Of course there are content patches and expansions, but I don't think that anybody can manage to produce another 450 hours of content every 5 months. Even Blizzard with their tons of money completely fail at adding content at a sufficient rate, as with their "expansion every 2 years" rate each expansion would need to provide 2000 hours of content, but barely has 200.

That leaves the eternal excuse of the "elder game" or "end game", in the form of raids and or PvP. But how many hours of content is that? Is that really 1,000 hours of content per year, or is it rather 100 hours of content per year and you are supposed to do it 10 times? Or 50 hours of content 20 times? And that is just looking at the question how much content the elder game really is, without touching the other problems of social and organizational difficulties, or that somebody who likes questing through content is not necessarily interested in this completely different mode of gameplay.

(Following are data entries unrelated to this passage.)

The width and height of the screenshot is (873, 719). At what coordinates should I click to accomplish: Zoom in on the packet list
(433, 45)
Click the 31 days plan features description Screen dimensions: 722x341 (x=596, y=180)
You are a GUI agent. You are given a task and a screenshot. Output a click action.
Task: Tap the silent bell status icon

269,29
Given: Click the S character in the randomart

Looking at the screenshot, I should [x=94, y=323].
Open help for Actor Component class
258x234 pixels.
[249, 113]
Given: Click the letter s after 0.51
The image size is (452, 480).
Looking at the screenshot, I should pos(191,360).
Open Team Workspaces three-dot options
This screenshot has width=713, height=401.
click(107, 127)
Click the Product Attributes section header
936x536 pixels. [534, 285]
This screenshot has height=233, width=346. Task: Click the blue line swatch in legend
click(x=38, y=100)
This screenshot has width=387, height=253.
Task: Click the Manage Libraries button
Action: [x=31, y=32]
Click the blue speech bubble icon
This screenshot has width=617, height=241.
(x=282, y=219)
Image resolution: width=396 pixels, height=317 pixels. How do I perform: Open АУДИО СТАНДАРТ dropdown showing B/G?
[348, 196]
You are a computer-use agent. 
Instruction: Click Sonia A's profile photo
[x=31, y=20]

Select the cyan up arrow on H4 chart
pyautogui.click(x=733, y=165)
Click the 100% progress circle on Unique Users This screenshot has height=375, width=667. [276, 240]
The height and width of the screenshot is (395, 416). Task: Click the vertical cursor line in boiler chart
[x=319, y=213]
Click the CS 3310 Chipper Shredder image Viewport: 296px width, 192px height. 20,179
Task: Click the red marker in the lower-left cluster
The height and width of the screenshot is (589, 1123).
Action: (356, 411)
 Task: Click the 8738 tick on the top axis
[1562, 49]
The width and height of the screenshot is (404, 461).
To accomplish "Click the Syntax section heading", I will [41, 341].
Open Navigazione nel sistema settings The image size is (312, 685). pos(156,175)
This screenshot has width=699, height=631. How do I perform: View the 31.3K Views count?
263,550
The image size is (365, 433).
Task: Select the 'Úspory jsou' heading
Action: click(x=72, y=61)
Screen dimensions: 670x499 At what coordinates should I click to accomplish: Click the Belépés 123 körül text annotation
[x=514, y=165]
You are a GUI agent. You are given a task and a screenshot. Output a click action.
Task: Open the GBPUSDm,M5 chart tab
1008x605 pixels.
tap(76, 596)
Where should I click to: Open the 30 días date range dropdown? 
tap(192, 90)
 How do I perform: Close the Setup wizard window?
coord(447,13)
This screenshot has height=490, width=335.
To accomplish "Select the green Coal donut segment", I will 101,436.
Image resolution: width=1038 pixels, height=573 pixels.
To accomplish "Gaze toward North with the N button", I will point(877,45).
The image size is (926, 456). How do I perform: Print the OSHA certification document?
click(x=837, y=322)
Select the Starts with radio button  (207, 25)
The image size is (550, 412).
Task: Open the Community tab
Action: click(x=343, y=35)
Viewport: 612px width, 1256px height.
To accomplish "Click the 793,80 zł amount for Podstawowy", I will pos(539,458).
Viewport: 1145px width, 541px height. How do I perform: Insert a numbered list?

For me the math simply doesn't add up. To provide an average MMORPG player with fresh content all the time, you would need to create 100 hours of content every month. But clearly it took Zenimax far more than four-and-a-half months to produce the 450 hours of content they have in The Elder Scrolls Online. And even financially, creating enough content to keep people playing appears to be a losing proposition. You'd be much better off producing a string of $60 games with 20 hours of content each, which appears to be the single-player industry standard today.

People are still wondering what exactly World of Warcraft did right to become such a success. I don't claim to have all the answers, but look at how much content WoW already had on release, with 6 starting zones and several zones in each level range, compared to the games released now. It seems to me that today companies are trying to sell much less of a game for the same price, and then wonder why the players aren't sticking around.